#### [Recorded information]
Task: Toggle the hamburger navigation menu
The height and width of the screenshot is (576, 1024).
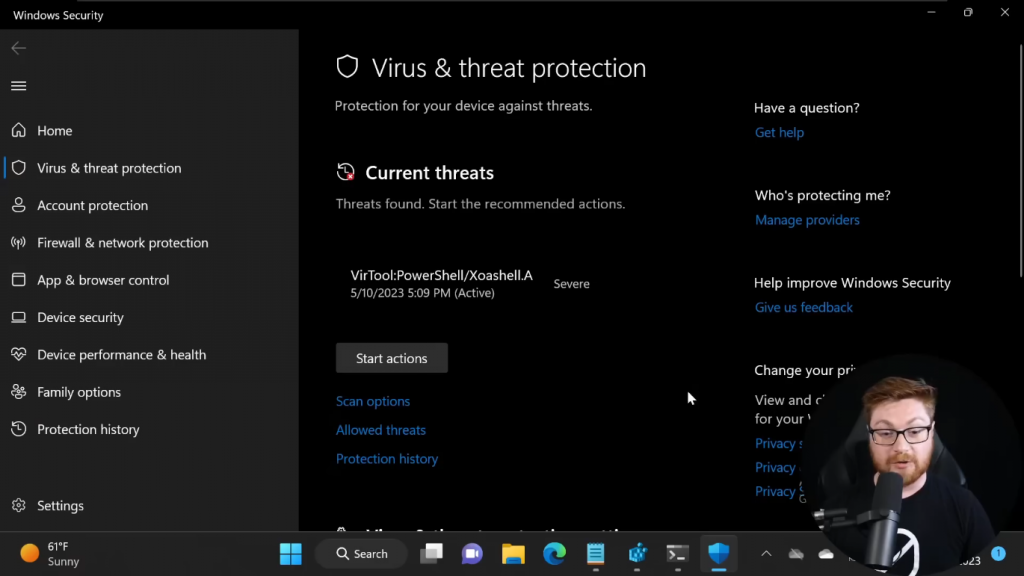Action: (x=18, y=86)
---
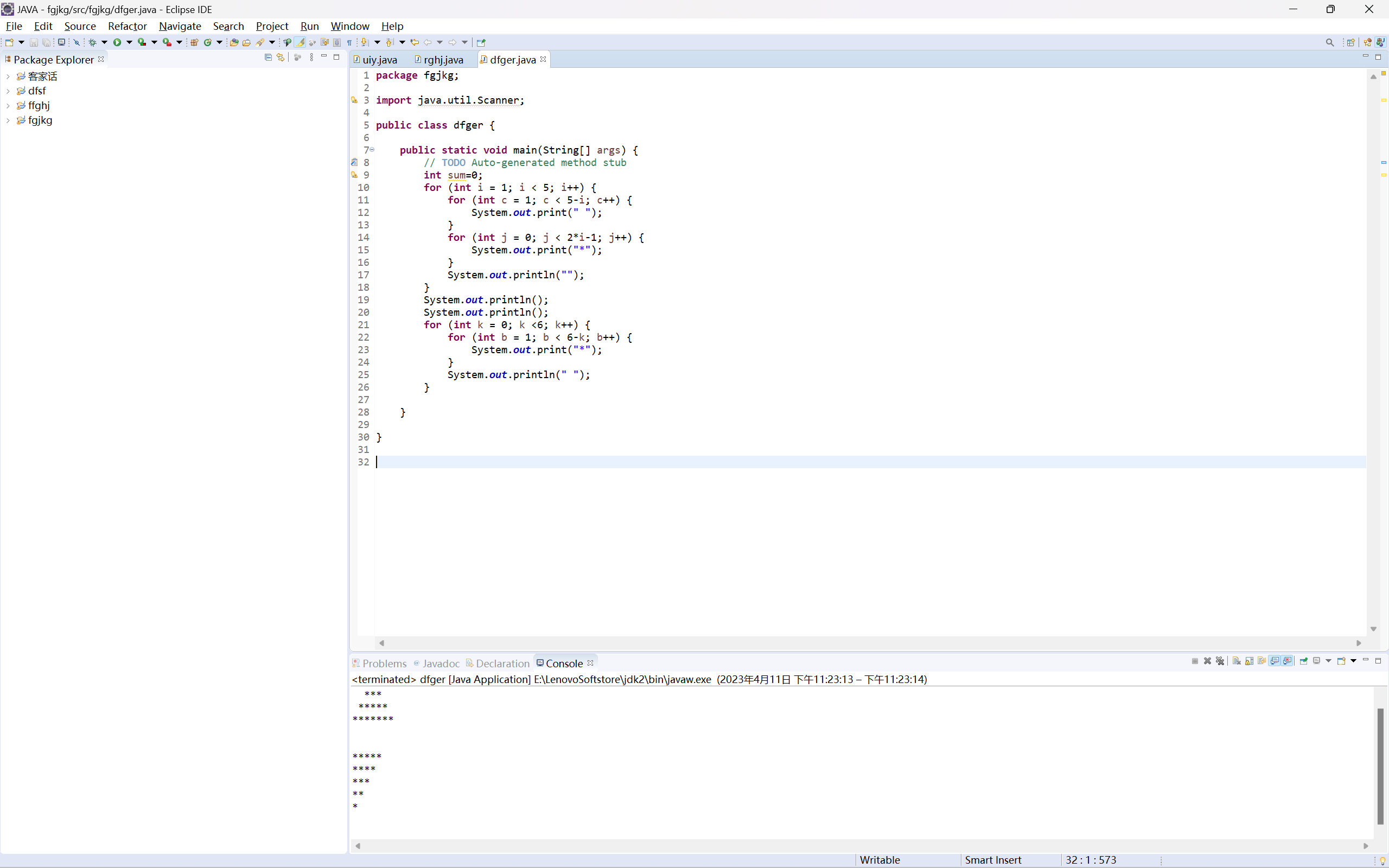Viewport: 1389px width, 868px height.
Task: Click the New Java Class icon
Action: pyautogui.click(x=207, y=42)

#### [Written exercise]
Please revise the records in the stretch from the line containing "Viewport: 1389px width, 868px height." through the line containing "Action: pyautogui.click(x=207, y=42)", replacing "New Java Class" with "New Java Interface" and changing nothing else. Return only those lines, with the pictures left out.

#### [Answer to this problem]
Viewport: 1389px width, 868px height.
Task: Click the New Java Interface icon
Action: pyautogui.click(x=207, y=42)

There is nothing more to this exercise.